-- Problem description --
Report every line of the records below that contains the word "agent".

# # # # #

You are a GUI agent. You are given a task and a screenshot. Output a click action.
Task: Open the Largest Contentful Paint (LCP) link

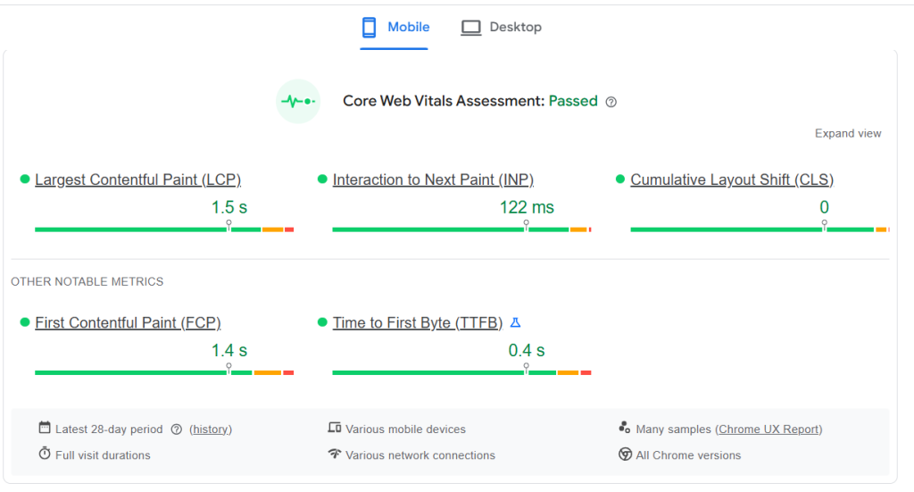(137, 179)
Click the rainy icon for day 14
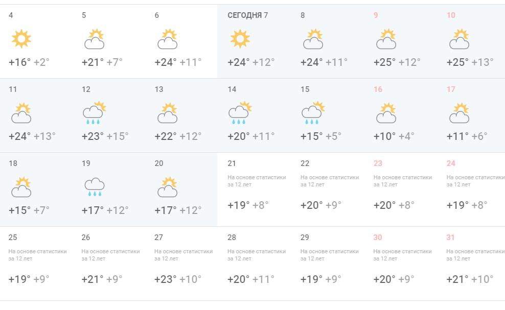The image size is (505, 310). (x=240, y=113)
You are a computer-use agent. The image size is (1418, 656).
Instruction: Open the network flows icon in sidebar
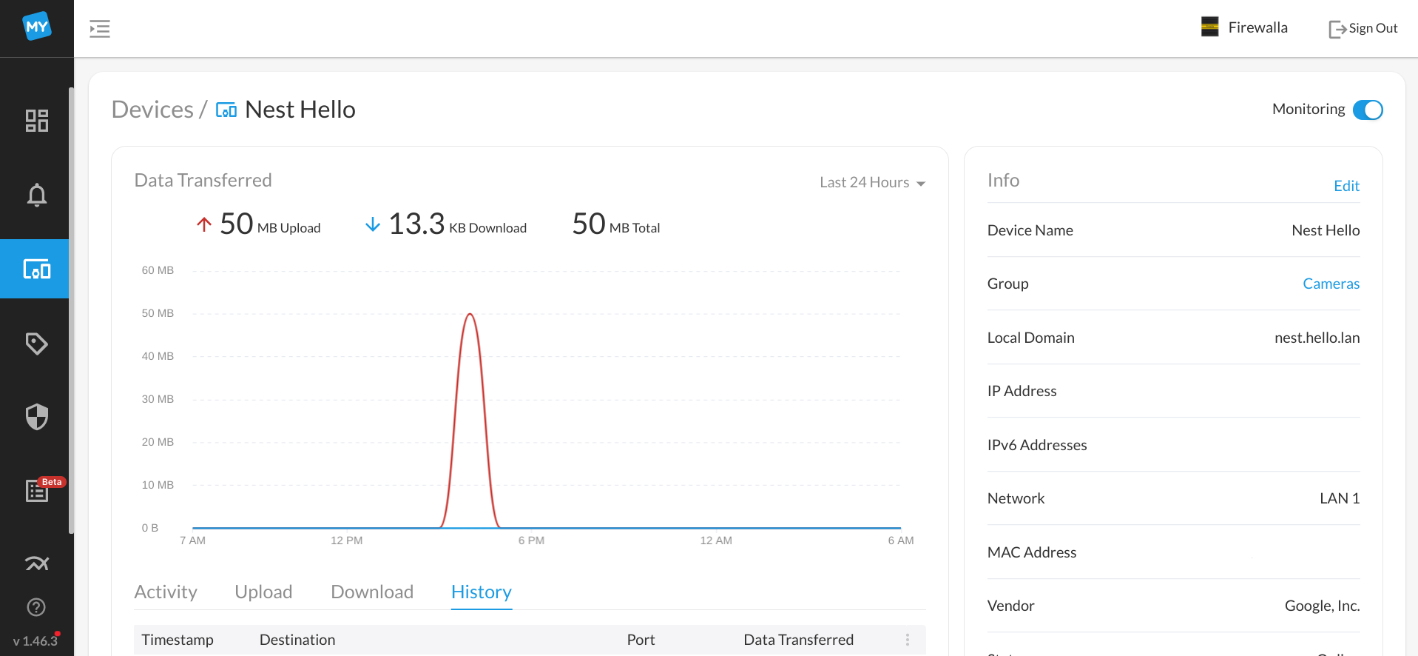pyautogui.click(x=36, y=563)
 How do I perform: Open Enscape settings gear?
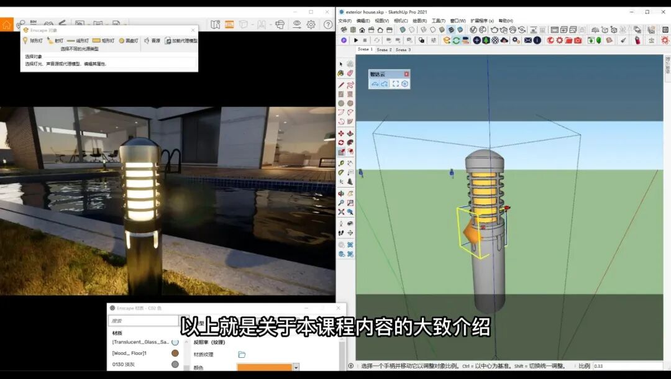pos(311,24)
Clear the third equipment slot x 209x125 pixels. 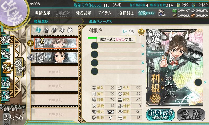pos(143,63)
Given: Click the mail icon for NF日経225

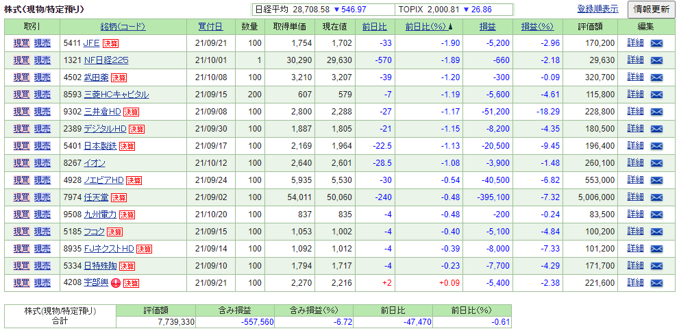Looking at the screenshot, I should [x=656, y=60].
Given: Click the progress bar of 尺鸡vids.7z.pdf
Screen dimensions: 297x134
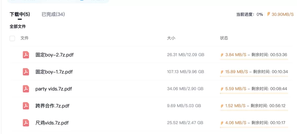Looking at the screenshot, I should point(254,127).
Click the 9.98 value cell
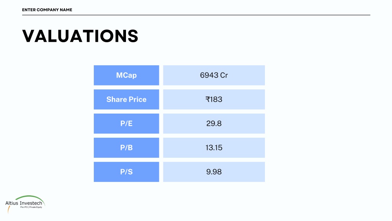Screen dimensions: 392x221 click(x=214, y=172)

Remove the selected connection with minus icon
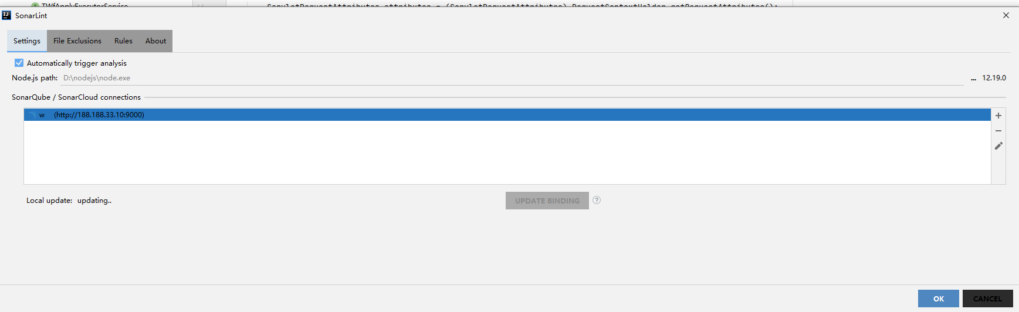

# # # # #

-- Response area --
You are a GUI agent. You are given a task and a screenshot. Output a click action.
You are a computer-use agent. The image size is (1418, 656).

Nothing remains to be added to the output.